Malcolm, who says he should have gone straight inside when first getting back home, was not really looking to talk to anyone after pulling into his driveway. The neighbor, Jim, forced Malcolm’s unsanitized hand when he initiated small talk from their shared fence and immediately dove into several serious topics.
“I need another vacation,” a visibly exhausted Malcolm told Neutral Ground News from three-to-six feet away as he sat on his couch in underwear with the lights off. “Or at least a twelve-pack and a few bottles of Jack.”
Malcolm’s fishing camp in Empire is devoid of most modern technology and isolated from other people, creating a bubble where no breaking information about coronavirus could reach.
“Apparently, I shouldn’t go anywhere, see anyone, or do anything but stay inside the house. What the hell happened? Wait. Nevermind. That’s how I got into this mess in the first place.”
Admittedly, Malcolm says he was not ready to discuss anything, let alone serious topics like Covid-19, Disney shutting down, Italy going on lockdown, NBA, NCAA, MLB, and NHL canceling games, President Trump declaring a National Emergency, Governor Edwards closing all schools, the stock market tanking, flattening the curve, Russians, toilet paper shortages, Latoya Cantrell, St. Patrick’s Day parades being canceled or New Orleans meter maids being disciplined for drinking and twerking.

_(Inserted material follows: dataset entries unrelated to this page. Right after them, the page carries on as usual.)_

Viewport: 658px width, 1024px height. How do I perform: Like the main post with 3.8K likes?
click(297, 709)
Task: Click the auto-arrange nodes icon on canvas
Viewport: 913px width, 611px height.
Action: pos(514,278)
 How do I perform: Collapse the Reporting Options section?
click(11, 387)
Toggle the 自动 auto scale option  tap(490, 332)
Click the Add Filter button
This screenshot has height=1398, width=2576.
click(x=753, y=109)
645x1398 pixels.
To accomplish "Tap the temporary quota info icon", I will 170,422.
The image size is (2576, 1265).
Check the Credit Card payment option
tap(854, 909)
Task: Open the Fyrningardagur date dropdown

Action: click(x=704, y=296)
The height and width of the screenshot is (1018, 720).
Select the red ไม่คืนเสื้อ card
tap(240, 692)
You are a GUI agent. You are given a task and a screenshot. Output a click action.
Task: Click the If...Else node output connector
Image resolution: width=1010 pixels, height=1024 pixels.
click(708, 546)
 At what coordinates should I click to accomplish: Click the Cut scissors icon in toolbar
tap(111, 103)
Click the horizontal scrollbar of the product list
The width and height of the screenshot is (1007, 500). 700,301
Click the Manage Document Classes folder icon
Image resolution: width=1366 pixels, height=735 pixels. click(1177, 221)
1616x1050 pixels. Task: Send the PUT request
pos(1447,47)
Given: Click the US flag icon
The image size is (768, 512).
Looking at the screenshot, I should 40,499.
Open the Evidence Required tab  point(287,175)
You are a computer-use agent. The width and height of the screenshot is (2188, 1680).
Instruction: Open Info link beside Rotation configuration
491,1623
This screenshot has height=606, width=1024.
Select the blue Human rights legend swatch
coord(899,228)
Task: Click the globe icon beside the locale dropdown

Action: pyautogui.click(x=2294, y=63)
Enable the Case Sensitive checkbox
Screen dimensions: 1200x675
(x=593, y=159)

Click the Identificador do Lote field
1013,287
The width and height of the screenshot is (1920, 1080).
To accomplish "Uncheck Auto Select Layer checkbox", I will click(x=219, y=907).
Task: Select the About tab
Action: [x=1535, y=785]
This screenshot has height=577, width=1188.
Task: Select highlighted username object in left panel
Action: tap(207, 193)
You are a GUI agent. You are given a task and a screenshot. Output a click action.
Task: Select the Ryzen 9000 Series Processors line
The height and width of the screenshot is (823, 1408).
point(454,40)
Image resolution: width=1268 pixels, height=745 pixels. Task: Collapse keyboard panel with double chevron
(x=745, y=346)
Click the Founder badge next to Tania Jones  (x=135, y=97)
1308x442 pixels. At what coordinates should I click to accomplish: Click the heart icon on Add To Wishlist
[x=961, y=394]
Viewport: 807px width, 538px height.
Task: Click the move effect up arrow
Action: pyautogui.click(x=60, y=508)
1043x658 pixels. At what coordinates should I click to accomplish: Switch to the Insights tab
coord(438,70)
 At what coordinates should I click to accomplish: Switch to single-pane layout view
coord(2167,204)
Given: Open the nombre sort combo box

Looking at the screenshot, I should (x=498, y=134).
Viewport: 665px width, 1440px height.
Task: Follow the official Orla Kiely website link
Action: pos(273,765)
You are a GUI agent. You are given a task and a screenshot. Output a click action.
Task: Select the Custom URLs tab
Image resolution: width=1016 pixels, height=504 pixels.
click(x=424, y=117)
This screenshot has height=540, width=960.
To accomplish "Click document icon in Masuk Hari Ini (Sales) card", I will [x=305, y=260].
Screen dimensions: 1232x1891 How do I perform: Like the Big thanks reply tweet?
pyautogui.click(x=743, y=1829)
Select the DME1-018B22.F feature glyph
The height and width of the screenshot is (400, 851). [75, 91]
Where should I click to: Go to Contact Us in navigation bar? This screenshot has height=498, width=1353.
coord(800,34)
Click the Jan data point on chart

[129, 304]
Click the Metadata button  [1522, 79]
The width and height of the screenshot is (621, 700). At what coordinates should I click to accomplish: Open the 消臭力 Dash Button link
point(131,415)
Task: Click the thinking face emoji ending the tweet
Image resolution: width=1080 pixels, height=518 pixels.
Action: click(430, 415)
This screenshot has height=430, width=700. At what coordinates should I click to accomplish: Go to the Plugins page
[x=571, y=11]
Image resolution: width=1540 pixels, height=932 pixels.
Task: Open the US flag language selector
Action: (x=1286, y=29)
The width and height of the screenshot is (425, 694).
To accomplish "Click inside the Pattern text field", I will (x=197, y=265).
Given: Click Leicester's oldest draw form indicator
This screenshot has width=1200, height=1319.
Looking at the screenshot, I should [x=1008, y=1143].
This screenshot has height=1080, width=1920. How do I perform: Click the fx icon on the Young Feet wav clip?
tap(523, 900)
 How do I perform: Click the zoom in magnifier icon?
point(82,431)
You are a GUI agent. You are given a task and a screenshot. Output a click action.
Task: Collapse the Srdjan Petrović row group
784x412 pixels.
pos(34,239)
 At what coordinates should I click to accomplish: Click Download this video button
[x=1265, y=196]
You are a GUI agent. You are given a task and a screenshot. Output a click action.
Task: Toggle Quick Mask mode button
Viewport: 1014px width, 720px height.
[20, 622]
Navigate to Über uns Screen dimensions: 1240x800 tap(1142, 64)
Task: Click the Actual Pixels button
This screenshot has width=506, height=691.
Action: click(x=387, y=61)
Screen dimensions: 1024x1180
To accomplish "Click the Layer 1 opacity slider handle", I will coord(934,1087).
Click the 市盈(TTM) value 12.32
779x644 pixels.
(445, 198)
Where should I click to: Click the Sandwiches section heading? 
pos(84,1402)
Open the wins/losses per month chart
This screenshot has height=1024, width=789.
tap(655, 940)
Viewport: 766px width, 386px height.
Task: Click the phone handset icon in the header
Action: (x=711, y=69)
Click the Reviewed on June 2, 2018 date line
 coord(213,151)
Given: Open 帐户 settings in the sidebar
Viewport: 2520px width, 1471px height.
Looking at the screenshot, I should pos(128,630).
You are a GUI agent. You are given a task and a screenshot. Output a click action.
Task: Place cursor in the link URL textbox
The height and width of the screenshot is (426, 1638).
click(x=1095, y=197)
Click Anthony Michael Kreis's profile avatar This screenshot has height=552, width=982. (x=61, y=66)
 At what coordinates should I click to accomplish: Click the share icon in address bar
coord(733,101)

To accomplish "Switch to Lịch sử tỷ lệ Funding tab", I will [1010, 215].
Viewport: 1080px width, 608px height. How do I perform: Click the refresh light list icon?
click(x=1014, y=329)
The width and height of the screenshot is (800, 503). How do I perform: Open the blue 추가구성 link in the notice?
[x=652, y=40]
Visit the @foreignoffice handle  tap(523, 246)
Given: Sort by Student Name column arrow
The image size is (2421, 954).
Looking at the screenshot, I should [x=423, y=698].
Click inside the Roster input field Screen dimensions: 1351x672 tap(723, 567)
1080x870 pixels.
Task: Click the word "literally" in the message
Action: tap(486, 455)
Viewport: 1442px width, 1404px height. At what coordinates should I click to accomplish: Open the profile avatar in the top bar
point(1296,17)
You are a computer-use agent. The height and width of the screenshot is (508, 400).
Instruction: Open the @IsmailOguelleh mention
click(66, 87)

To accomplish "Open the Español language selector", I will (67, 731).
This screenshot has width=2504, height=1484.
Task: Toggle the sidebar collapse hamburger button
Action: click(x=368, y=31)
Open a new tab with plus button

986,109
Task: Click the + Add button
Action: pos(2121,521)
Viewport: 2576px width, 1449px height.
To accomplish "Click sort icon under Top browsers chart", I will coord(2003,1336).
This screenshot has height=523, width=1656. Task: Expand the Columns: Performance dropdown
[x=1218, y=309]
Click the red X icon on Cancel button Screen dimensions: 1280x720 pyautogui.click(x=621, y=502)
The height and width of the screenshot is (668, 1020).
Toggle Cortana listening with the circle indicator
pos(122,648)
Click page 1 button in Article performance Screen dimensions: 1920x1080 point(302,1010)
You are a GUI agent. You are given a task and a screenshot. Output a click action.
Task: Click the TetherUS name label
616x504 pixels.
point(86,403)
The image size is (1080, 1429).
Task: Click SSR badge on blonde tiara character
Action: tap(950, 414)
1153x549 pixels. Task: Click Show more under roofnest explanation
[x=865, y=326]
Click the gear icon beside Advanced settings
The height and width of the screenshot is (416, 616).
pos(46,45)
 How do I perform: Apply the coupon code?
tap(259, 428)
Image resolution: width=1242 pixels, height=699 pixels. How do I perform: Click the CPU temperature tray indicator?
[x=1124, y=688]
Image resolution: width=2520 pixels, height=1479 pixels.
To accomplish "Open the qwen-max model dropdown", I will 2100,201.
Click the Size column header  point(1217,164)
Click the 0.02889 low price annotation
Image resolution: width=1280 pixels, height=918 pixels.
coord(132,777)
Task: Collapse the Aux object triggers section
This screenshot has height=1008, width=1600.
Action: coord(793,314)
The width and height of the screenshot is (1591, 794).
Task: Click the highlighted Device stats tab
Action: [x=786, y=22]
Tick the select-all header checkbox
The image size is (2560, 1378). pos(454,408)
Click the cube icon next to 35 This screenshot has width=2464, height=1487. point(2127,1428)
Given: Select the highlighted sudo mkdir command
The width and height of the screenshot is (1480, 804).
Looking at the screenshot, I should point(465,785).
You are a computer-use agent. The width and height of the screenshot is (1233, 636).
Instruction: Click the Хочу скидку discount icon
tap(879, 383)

“It was a rookie mistake. I should have known better than to say anything. In fact, I try to avoid talking to or seeing people at all times anyway because, honestly, I hate everyone. But the vacation had put me in such a great mood that it forced a lapse in judgment that I truly regret. But according to what I’ve reluctantly been told, everyone is implementing something called ‘social isolation,’ so it may all have been worth it.”